The arrival of a street priest, a Jesuit nicknamed Father Mularky, jolts the boys out of their complacency as he appears to be unlike the interchangeable roster of priests they have seen over the years. He looks like a biker and is still hooked on 70's rock and roll -- on vinyl if you please -- and prefers things a little more worldly (like drinking beer) than the church might otherwise like. Monsignor Blarney runs the show with an iron fist so it's no surprise when tensions lead to a showdown between the two.

Everything comes to a head when Hector becomes ill and is hospitalized. Suffering from a stomach ulcer the boys think it's related to their aspirin and cola habits while the church spins it as the result of Hector's father ditching his family. The truth is more sinister as just below the surface of the narrative, hinted at but never said directly, Hector appears to be a victim of sexual abuse by one of the priests. Skitz has jumped from aspirin munching to glue sniffing and Drew is finally forced to take a stand against the priests, to pull his boys together and remain united and strong.

Lynch tells a story that seems familiar all the way through -- familiar characters, familiar scenes of weak families and weaker priests, familiar hang-outs and familiar conversations -- yet it all fits together in a way that still feels like you're reading about it for the first time. Actually, as I was reading I got the sense that Lynch was filling in the details left out of the news accounts, the sort of details investigative reporters would have included or reconstructed when writing up stories for Rolling Stone back when Rolling Stone was a relevant source of cultural reportage. There's no glorifying or demonizing of any character within the narrative beyond the thoughts and comments of those involved.

Except for the less-than-subtle title, of course.

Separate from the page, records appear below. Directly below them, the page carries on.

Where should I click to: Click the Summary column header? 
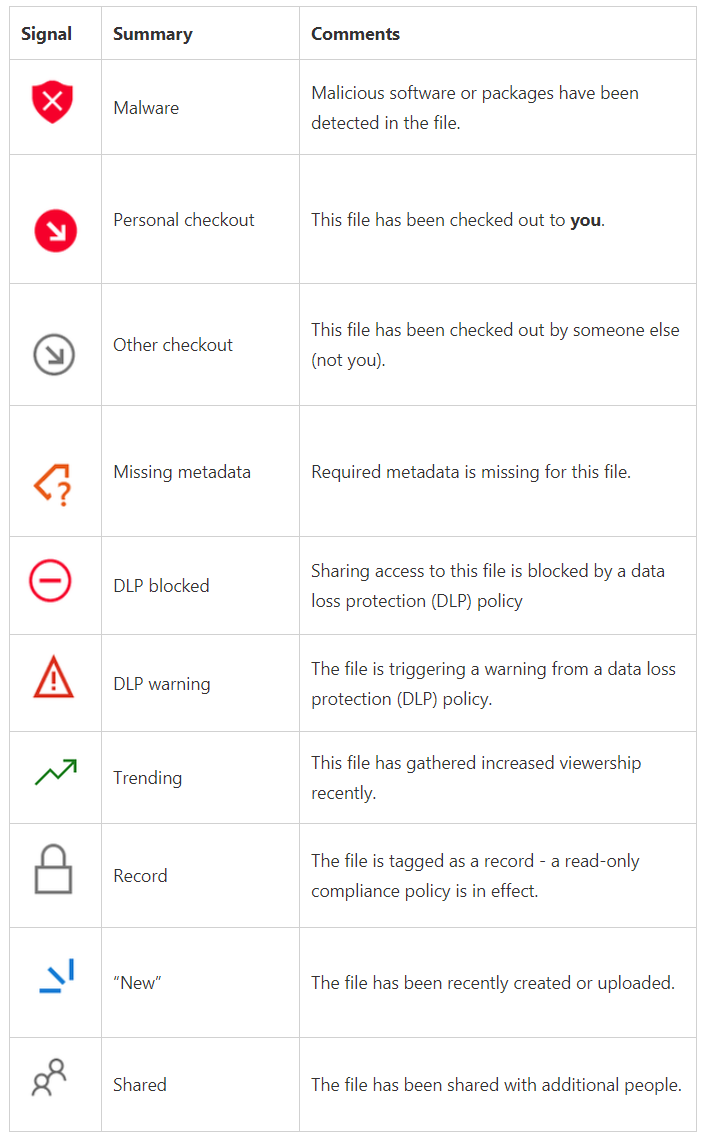pyautogui.click(x=153, y=34)
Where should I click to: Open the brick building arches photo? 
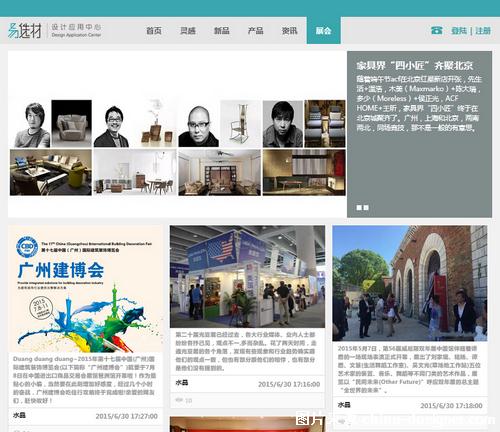410,283
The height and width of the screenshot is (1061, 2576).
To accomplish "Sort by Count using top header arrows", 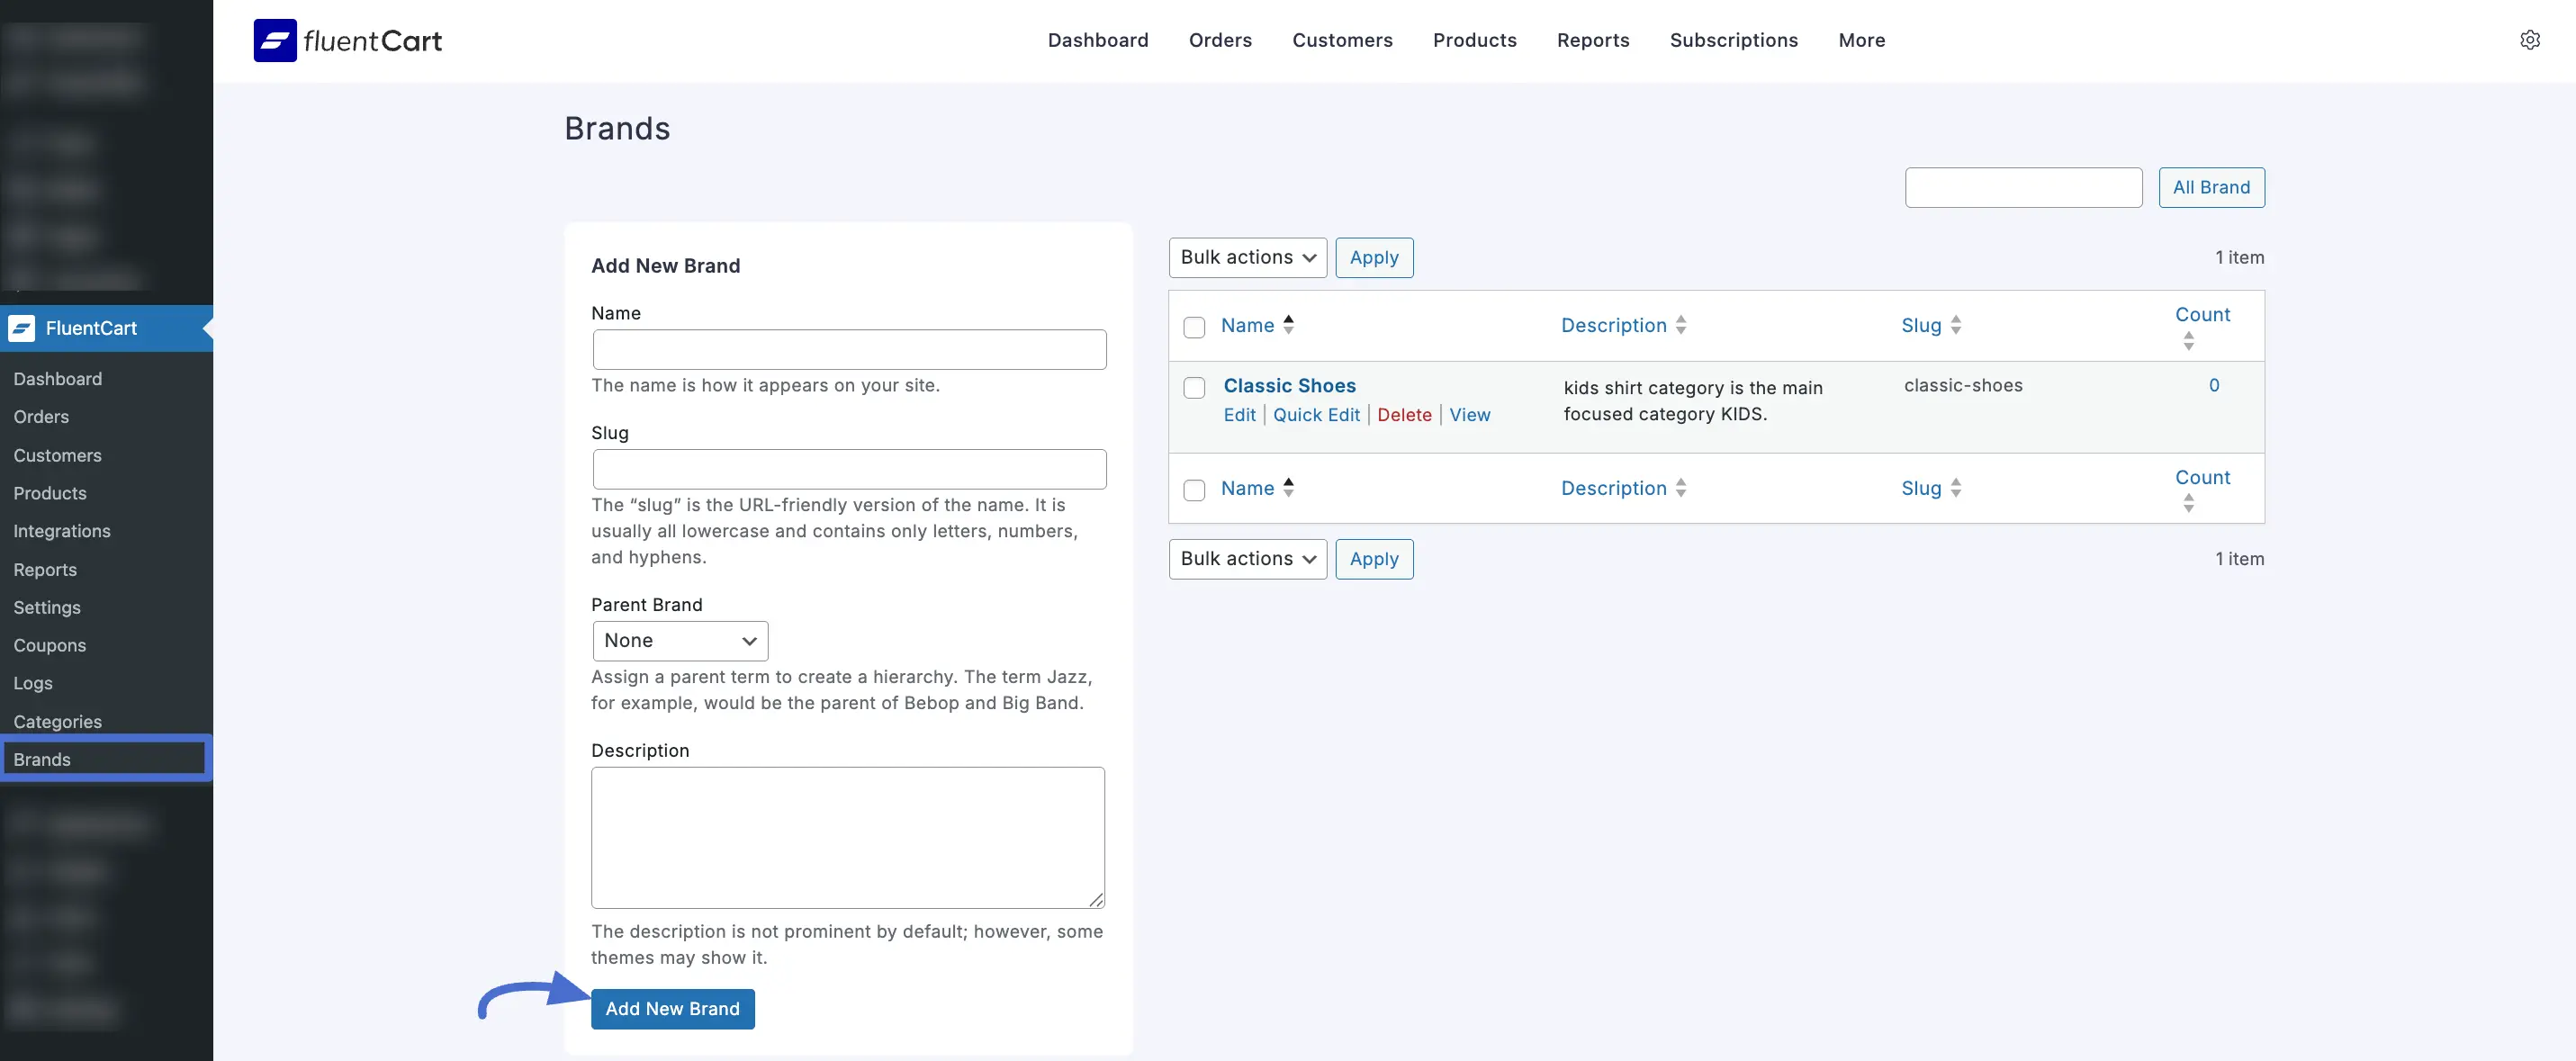I will click(2188, 341).
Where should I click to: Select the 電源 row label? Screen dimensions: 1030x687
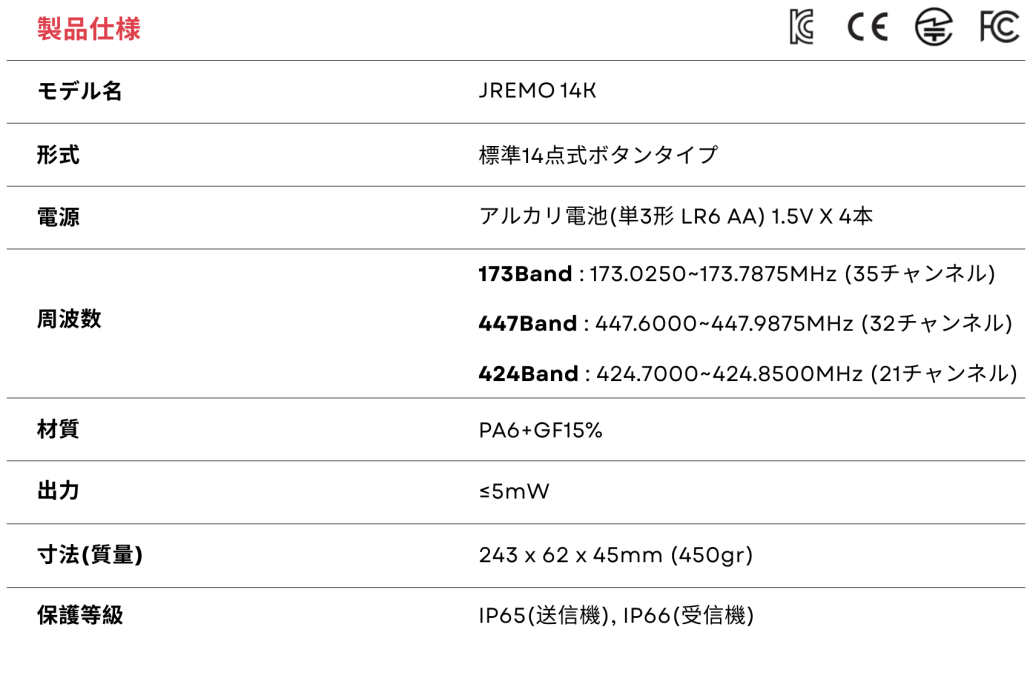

The absence of fathers, or decent father-figure replacements, is the real indictment here and it's difficult to say whether or not Drew and his boys can actually break the cycle of disfunction that characterizes all their interactions. It would be nice to think that once the boys take their stand that they grow stronger, but the confrontation takes place literally on the last page and it's just as easy to imagine that they form one of those tight-knit units that defines their strength by the secrets that bond them.

One more chapter would have done it, one more chapter to let us know that the boys weren't just circling the wagons. Or would that have been providing the reader with too much hope?